Excerpt to read below:

My 2005 Z71 Tahoe with 350,000 miles on her had the same issue, the o-ring did the trick. I was very good about doing my oil changes, always ran Mobile one full synthetic, the o-ring just squared up and wouldn't seal. I call her Gertie and she is still going strong, she does not leak any oil and gives me a solid 17 mph mix highway/city driving.
Replaced the pick up tube o-ring on my 2005 Silverado at 259,000 miles. Was hearing a knocking noise, it freaked me out, thought my engine was going bad. Figured out it was lifter noise cause after a while the noise went away. Same symptom of low oil pressure. Did some researching and found out about the o-ring issue on the 5.3 motor. It happens even if you are changing your oil regularly due to age and heat, change mine every 6 months(5-6,000 miles). Cheap part but a chore for a driveway DIYer like myself, saved a lot of money by not having a shop do it. Currently over 300,000 miles with good oil pressure and whisper quiet. Change your oil on a regular basis folks, your engine will reward you with trouble free miles.
2nd video on the Sierra in less than a week, I dig it! Appreciate you showing the part numbers because it can be a pain for some like me that’s just learning. ✌🏼
I was actually going to suggest the same oil you used in the video. I have an 07 Avalanche and have experimented with different oil filters and have gotten different oil pressure with each one. Recently I switched to the Valvoline Restore and Protect oil and consistently get better oil pressure with that oil, like 5-7psi better pressure at idle and a little more while driving. I’m going to keep using that oil.
Great video Matt. My 04 Silverado has 207K always changed the oil since I owned it with 123K clean as can be inside. Only I have no clue what my oil pressure is because the only gauge left working on my cluster is the Speedo.
I had the same issue on my 2001 Tahoe. I bought it used with 147k and the sludge condition was just about equal to yours. Had a bit of lifter tap, too. I changed the O-ring and did oil changes every 2k or so with a quart of marvel mystery oil each time until the lifter tick subsided. That was in 2016. I’ve put 100k miles on it since and it runs like a top.
You’ll never have a cleaner inside of an engine if you use Berryman’s Chemtoool B12. Years ago they used to recommend using it prior to an oil change. You would add some and let the motor idle for five minutes, then change the oil they’ve since removed that use from the packaging, however, if you search the web, you can find photos of its use. I had the valve cover off of a Toyota motor with lots of kicked up sludge once and simply poured a bottle over the cams and on the sludge and watched it all melt right off instantly.

End of Excerpt to read.
Data supplied below:

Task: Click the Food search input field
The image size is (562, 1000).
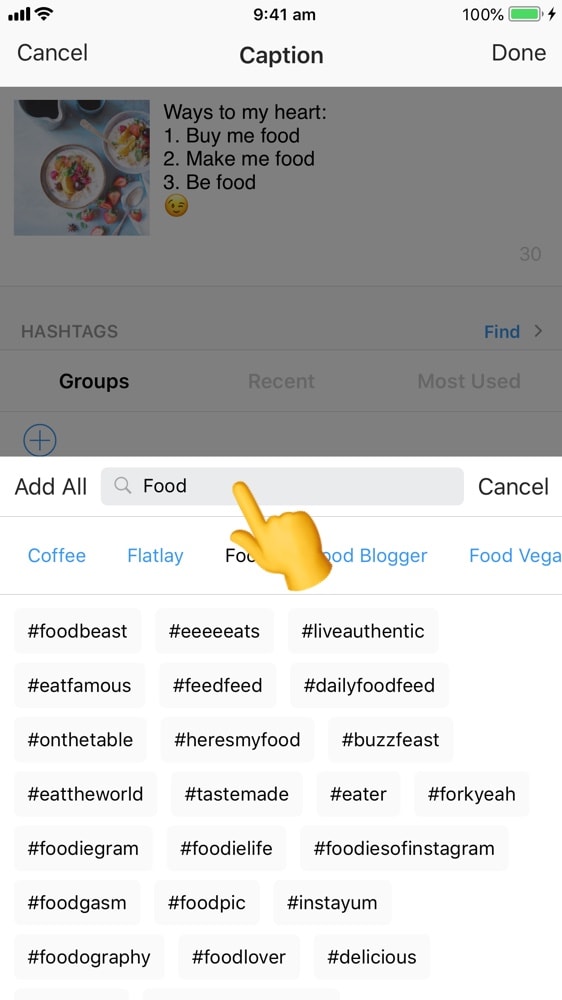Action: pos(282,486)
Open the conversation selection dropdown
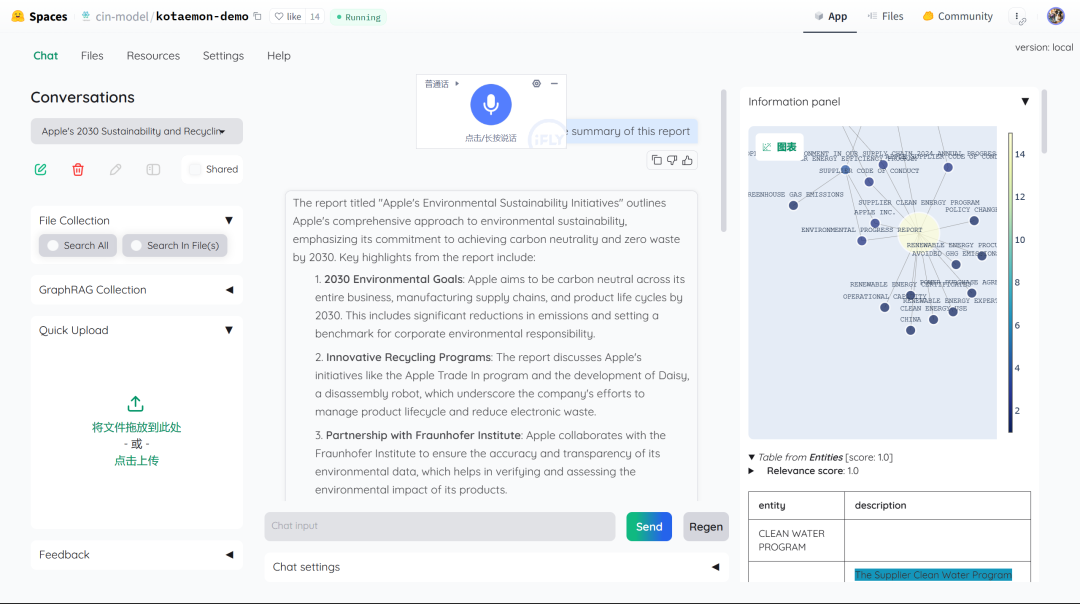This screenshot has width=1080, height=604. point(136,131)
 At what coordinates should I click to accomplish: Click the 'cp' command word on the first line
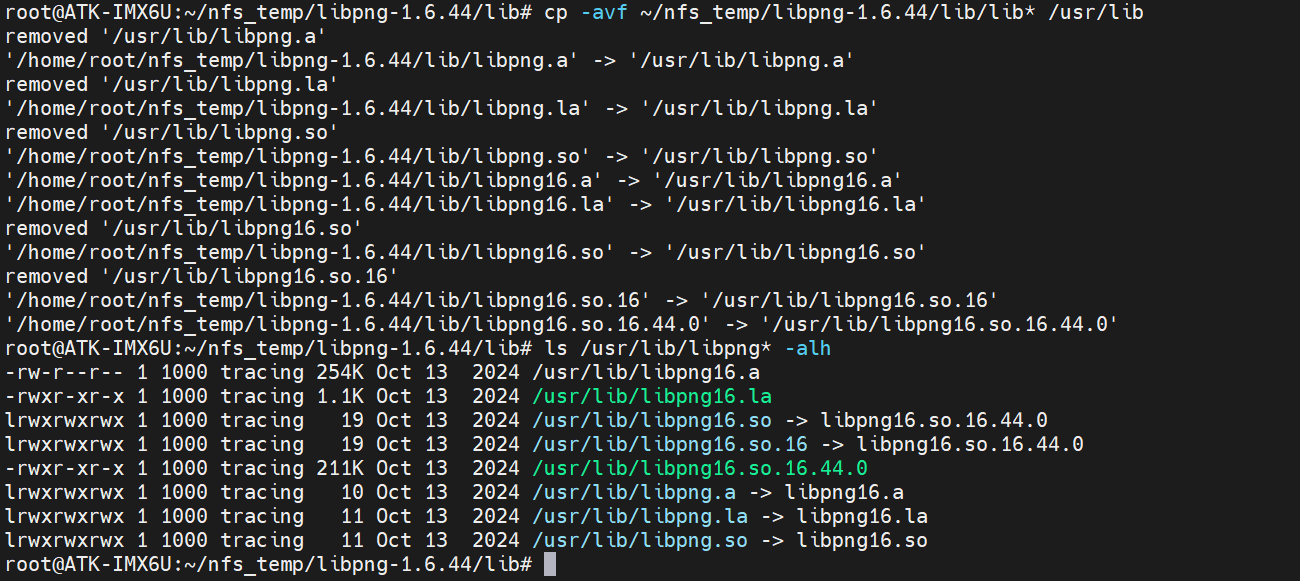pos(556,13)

End of Data supplied.

## Problem to work on
Continue the viewer comments about the oil pickup tube o-ring and low oil pressure, starting after the last comment shown.

## Exercise result
I had the dealership replace my transmission in 2013. Dealership states: oil pan leak. I said go ahead and fix it while the tranny is out. They never recommended fixing the 2.50 oil pickup ring seal. Thanks! 02 Silverado 1500 5.3 288K
I wonder how many with low oil pressure just need a new o-ring. Our 2002 Z28 had lifter tap for over a decade, and oil pressure slightly on the low end. I replaced the o-ring and it's quiet as a mouse with 170k miles on it. That thing has to be sucking air into the oil supply so badly.
My 2006 Yukon has 150K miles in the mornings it has 60 oil press and even when warmed up under heavy acceleration it shoot up to 80 psi. Always change my oil every 5K miles or 6 months.
It's funny I just notice a few days ago my oil pressure gauge is doing the same thing on my 04 Tahoe and then you come out with a video about it thank you for that I'll be changing oring on the pick up tube and oil pan gasket
I got the same truck 06 sierra 4x4 z71. Pulling the pan between the axel and block itself was such a pain in the ass. You need baby hands to get to them tight spaces.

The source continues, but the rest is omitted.